Obesity and dyslipidaemia are the major risk factors for non-alcoholic fatty liver disease (NAFLD), and are known to increase cardiovascular disease (CVD), which is the leading cause of death in NAFLD patients. The present cross-sectional study aimed to investigate associations among severity of hepatic steatosis, NAFLD fibrosis score and atherogenic lipid profile. A total of 265 patients with NAFLD confirmed by ultrasonographic findings were included. The NAFLD fibrosis score and the fibrosis-4 (FIB-4) index were used to classify the probability of fibrosis as low, intermediate and high probability. Serum lipids including total cholesterol (TC), triglyceride (TG), low-density lipoprotein cholesterol (LDL-C) and high-density lipoprotein cholesterol (HDL-C) were measured, and then TC/HDL-C, LDL-C/HDL-C, TG/HDL-C and non HDL-C/HDL-C ratios were determined. Fasting blood sugar (FBS), alanine aminotransferase (ALT) and aspartate aminotransferase (AST) were also assessed. The homeostatic model assessment for insulin resistance (HOMA-IR) was calculated.
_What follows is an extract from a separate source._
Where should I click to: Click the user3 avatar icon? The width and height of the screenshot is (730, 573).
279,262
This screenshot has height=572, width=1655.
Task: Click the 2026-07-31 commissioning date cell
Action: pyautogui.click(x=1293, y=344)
The severity of hepatic steatosis was positively correlated with TC/HDL-C (r=0.29, P=.002), LDL-C/HDL-C (r=0.32, P<.001), TG/HDL-C (r=0.36, P<.001) and non-HDL-C/HDL-C (r=0.24, P=.001) ratios. Similarly, these parameters were positively correlated with NAFLD fibrosis score and FIB-4 index (P<.05). In addition, alanine aminotransferase and aspartate aminotransferase levels were positively correlated with TG/HDL-C ratio (r=0.31, P=.003; and r=0.27, P=.001 respectively). With increasing the severity of hepatic steatosis and NAFLD fibrosis score, the mean of all lipid ratios increased significantly (P<.01 and P<.05, respectively). Importantly, after controlling for potential confounders including age, gender, physical activity level, body mass index, waist circumference and HOMA-IR, the severity of steatosis, NAFLD fibrosis score and FIB-4 index remained independent predictors of atherogenic lipid profile. Severity of hepatic steatosis, NAFLD fibrosis score and FIB-4 index were significantly correlated with atherogenic lipid profile. As NAFLD is high among patients with metabolic risk factors for CVD, their dyslipidaemia should be aggressively managed.